● **Assignment**
Of the entries below, copy only those lines that contain the word "Πείνας".

──────

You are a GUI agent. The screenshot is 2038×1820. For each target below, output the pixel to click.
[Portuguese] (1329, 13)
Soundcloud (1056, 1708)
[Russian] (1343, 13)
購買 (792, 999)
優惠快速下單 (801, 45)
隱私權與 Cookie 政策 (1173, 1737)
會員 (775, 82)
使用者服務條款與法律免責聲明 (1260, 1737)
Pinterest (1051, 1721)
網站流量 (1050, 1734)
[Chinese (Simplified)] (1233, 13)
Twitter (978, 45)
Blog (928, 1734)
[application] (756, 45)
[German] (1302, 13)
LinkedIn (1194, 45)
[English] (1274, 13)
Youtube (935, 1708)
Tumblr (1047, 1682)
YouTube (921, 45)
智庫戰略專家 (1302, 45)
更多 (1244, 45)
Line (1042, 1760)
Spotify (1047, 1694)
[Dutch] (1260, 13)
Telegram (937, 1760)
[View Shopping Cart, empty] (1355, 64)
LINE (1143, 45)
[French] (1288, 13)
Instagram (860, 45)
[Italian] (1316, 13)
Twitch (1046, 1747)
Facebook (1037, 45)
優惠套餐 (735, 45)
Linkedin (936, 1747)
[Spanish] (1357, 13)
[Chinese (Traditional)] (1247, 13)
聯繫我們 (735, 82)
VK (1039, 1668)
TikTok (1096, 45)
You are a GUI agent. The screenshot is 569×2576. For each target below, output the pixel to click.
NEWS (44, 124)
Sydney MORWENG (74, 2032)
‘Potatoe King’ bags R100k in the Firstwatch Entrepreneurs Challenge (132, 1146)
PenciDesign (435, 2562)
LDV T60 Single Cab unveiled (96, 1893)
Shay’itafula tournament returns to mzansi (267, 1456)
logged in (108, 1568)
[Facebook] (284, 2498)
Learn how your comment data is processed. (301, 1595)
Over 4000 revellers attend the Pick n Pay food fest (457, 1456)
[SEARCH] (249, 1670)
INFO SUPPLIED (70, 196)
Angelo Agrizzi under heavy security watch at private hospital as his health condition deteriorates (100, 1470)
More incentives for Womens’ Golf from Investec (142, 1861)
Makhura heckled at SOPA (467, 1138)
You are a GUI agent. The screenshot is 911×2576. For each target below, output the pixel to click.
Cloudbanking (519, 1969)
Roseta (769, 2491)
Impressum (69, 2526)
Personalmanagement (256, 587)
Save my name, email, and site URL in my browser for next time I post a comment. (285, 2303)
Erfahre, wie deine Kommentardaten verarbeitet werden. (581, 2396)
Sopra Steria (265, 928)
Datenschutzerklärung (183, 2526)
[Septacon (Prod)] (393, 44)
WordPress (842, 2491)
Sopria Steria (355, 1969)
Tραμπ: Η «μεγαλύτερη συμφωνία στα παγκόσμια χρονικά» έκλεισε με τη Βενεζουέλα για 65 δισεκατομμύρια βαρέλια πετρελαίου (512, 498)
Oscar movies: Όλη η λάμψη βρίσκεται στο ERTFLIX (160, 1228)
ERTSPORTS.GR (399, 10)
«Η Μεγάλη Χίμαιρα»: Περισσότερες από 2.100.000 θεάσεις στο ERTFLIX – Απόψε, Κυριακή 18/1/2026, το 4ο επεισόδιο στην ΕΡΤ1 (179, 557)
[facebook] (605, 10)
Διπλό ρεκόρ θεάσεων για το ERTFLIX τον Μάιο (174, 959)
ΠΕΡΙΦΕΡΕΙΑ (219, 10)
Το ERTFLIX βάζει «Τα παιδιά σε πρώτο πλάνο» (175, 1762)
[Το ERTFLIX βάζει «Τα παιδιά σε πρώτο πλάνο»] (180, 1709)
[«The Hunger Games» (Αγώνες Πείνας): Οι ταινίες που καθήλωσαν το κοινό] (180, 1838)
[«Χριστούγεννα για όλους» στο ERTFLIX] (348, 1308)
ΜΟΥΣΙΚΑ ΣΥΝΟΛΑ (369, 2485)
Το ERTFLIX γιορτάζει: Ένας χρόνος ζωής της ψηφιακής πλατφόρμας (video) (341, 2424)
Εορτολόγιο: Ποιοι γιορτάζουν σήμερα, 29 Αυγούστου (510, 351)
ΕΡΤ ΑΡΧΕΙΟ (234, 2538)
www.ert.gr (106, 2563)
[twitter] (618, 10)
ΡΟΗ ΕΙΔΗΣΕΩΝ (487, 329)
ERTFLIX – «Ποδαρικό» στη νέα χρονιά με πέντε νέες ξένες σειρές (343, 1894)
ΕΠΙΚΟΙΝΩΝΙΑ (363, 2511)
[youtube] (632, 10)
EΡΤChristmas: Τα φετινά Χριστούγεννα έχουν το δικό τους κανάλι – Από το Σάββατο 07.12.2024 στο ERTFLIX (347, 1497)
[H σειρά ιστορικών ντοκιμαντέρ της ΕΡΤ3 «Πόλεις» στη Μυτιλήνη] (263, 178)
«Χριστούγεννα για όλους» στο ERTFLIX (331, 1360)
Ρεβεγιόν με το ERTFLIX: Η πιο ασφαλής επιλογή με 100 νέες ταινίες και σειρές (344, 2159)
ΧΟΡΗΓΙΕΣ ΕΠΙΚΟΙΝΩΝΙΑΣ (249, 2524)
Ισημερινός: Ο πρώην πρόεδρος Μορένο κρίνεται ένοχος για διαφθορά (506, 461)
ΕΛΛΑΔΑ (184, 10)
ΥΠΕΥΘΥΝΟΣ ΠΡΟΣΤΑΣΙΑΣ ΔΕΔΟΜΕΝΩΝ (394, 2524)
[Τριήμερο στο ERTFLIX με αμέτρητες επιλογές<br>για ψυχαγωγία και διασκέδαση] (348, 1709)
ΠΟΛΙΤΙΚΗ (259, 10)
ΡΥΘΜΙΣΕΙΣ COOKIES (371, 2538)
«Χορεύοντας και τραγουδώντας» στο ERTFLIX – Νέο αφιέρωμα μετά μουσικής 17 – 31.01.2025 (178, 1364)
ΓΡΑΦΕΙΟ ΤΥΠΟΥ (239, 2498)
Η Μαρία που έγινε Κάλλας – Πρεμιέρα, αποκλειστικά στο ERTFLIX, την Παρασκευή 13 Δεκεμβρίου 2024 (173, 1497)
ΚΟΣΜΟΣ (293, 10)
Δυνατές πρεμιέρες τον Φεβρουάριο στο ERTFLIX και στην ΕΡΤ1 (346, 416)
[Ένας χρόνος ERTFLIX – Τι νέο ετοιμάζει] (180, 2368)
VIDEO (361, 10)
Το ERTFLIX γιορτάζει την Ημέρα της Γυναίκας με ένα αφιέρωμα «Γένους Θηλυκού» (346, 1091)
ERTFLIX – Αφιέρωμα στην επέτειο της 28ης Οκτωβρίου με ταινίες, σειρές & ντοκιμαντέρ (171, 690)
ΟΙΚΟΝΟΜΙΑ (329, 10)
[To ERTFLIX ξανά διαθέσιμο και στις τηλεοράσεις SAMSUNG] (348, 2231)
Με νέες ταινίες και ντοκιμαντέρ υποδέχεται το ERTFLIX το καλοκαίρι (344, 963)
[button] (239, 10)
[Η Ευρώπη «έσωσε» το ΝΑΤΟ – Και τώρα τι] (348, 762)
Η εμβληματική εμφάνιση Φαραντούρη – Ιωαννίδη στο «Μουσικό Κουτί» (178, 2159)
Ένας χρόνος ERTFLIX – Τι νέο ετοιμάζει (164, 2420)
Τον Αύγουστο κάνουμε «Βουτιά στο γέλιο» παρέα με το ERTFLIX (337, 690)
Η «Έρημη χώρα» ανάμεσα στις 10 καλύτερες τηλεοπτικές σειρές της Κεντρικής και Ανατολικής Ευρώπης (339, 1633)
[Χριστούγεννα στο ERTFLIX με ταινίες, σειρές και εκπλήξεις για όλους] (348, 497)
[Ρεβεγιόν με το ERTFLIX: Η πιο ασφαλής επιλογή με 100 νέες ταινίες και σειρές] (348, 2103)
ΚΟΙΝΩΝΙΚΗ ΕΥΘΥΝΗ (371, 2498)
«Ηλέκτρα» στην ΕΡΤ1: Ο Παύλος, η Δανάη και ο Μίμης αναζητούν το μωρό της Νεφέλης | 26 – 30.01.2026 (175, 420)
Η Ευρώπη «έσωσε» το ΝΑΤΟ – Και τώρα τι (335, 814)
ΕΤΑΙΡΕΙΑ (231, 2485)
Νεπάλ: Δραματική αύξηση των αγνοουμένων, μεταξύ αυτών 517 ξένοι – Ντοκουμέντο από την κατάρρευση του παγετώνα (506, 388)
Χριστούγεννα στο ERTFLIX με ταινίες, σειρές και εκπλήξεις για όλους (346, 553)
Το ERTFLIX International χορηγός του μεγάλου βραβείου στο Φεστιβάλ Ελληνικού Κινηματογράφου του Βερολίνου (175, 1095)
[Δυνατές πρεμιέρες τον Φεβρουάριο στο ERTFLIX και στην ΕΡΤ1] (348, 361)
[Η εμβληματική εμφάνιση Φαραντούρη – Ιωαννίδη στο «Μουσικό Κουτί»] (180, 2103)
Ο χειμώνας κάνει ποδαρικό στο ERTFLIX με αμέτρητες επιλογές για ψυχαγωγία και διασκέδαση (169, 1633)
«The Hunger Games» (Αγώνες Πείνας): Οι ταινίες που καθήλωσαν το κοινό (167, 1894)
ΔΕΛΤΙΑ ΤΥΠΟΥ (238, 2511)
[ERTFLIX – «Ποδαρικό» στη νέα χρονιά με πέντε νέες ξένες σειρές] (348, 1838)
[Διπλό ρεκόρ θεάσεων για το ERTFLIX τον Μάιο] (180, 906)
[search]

──────

● **Exercise solution**
[«The Hunger Games» (Αγώνες Πείνας): Οι ταινίες που καθήλωσαν το κοινό] (180, 1838)
«The Hunger Games» (Αγώνες Πείνας): Οι ταινίες που καθήλωσαν το κοινό (167, 1894)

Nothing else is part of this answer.